Текст -
------------------------------------------------------------------------

Потому что естественный отбор сделал слона способным размножаться. Дарвин дал телеологии механистическое объяснение. Он разорвал цепь “зачем” и “почему”. По этой причине Огл славил Дарвина как реинкарнацию Демокрита. Ведь там, где организменную телеологию Аристотеля пытаются применить к упрямой материи, Дарвин показал, как при выполнении нескольких простых условий она из материи появляется. Дарвин – онтологический редукционист. Аристотель – нет.
Но почему животные Аристотеля должны стремиться к выживанию и размножению? Ведь Стагирит едва ли мог обращаться к естественному отбору. (Он отверг по меньшей мере один его вариант.) Аристотель мог сказать, что они просто делают это, но это был бы не Аристотель. Он дает эффектный и отчасти загадочный ответ. Живые организмы желают выжить и размножаться, чтобы “по возможности быть причастными вечному и божественному”. Предполагая, что организмы желают “быть причастными вечному”, он имеет в виду, что они задуманы такими, чтобы не вымереть. Так кому выгодно? Выходит, замысел, лежащий в основе организмов, приносит пользу не особям, поскольку они рано или поздно умирают. Он гарантирует, что их формы (рода) будут существовать вечно. А когда Аристотель говорит о “божественном”, он не привлекает к объяснению Бога-ремесленника, поскольку того не существует. Скорее бессмертие – это свойство божественного, а размножение делает животных в некотором смысле бессмертными.

------------------------------------------------------------------------

Исходные данные -
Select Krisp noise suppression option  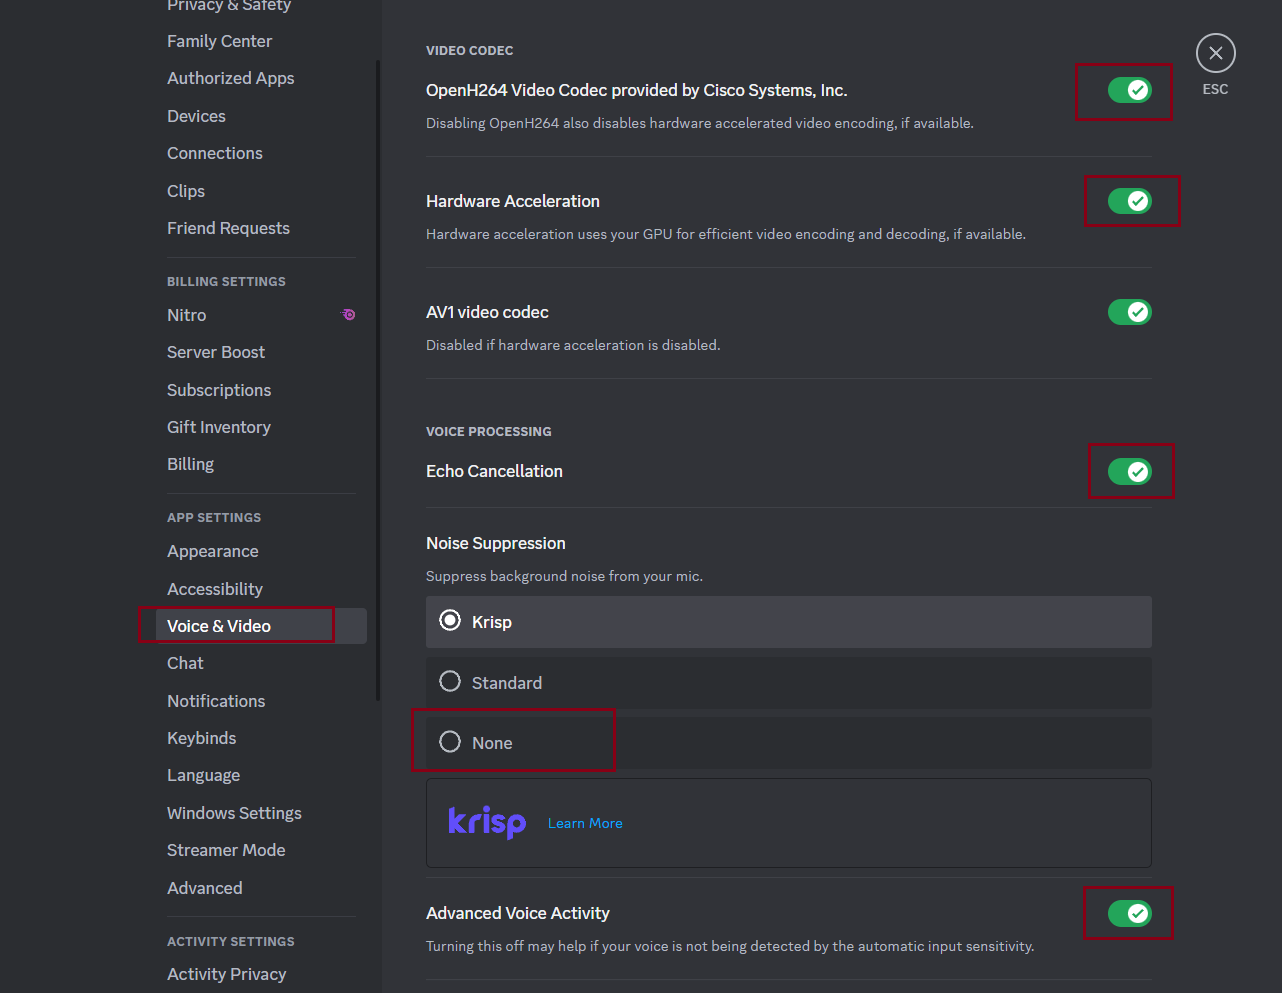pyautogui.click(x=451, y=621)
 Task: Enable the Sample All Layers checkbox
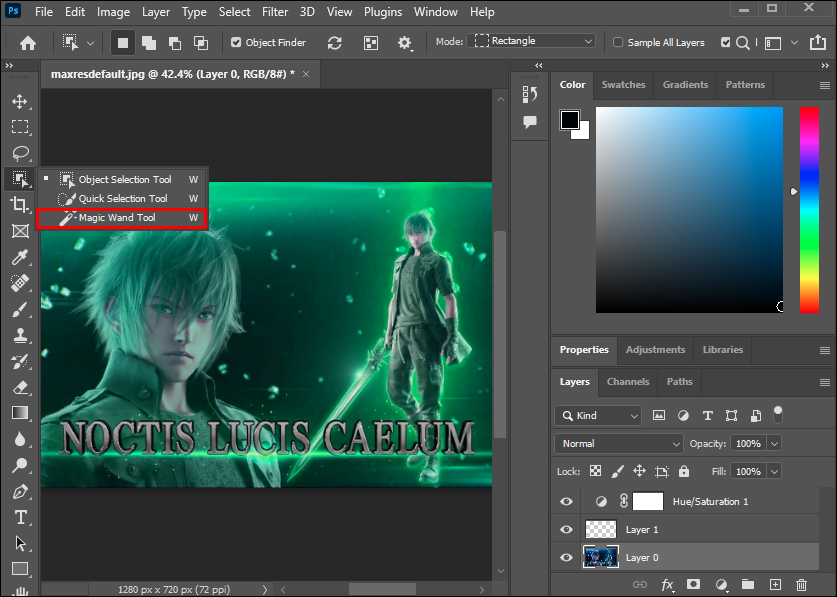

------------------------------------------------------------------------

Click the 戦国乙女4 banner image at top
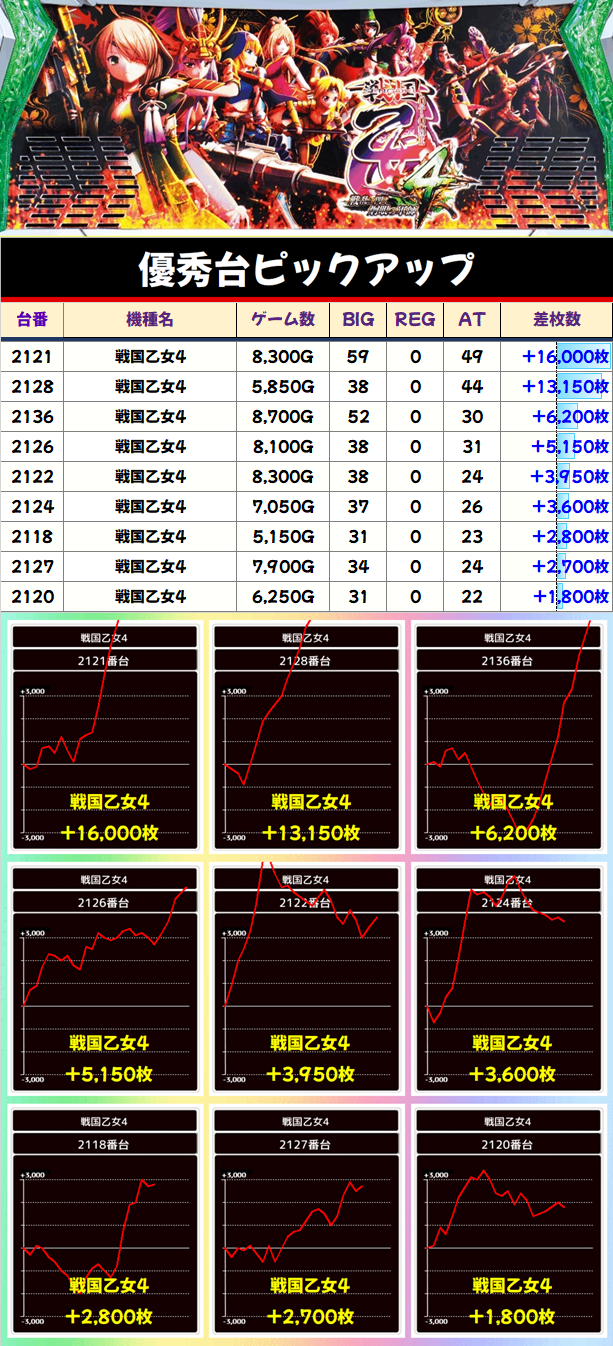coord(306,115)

------------------------------------------------------------------------

Задания к упражнению -
1. Повторите дословно фрагмент текста об Аристотеле и Дарвине между словами «Потому что естественный» и «Аристотель – нет.», включая их самих.
2. Продолжите текст об Аристотеле и Дарвине, начав сразу после его последнего предложения.

Ответы к упражнению -
1.
Потому что естественный отбор сделал слона способным размножаться. Дарвин дал телеологии механистическое объяснение. Он разорвал цепь “зачем” и “почему”. По этой причине Огл славил Дарвина как реинкарнацию Демокрита. Ведь там, где организменную телеологию Аристотеля пытаются применить к упрямой материи, Дарвин показал, как при выполнении нескольких простых условий она из материи появляется. Дарвин – онтологический редукционист. Аристотель – нет.

2.
Мы близко подошли к объяснению Аристотелем космоса и его отношению к концепции бессмертного Бога. Почему рода животных должны быть бессмертными? И здесь мы приходим к одной из недоказуемых аксиом аристотелевской науки: лучше существовать, чем не существовать.
Глава 15
Космос
97
Когда Аристотель говорит о “совершенстве”, это легко можно интерпретировать в зоологических терминах. Более “совершенное” потомство сразу же после рождения более развито, чем менее “совершенное”. Указывая, что устройство того или иного органа “лучше” устройства другого, Аристотель, как правило, объясняет это функциональными различиями. Однако когда он описывает порядок в живой природе, становится ясно: речь идет и о метафизике.
“Геометрия” животных по Аристотелю (верхний – нижний, передний – задний, правый – левый) не совпадает с “геометрией” современной биологической науки (передний – задний, дорсальный – вентральный, правый – левый). Это объяснимо: Аристотель указывает на аналогии функций, современные биологи – на сходство структур. Кажется странным, что Аристотель придает ценность одному из полюсов в каждой паре – например верхнему или правой стороне, – называя его “более благородным” (или “более ценным”). Безусловно, здесь есть биологический смысл: органы чувств полезнее ягодиц или хвоста, прием пищи для большинства людей приятнее испражнения, а правши численно превосходят левшей. И все же неочевидно, есть ли место “благородному” и “ценному” в функциональной биологии: в нашей точно нет.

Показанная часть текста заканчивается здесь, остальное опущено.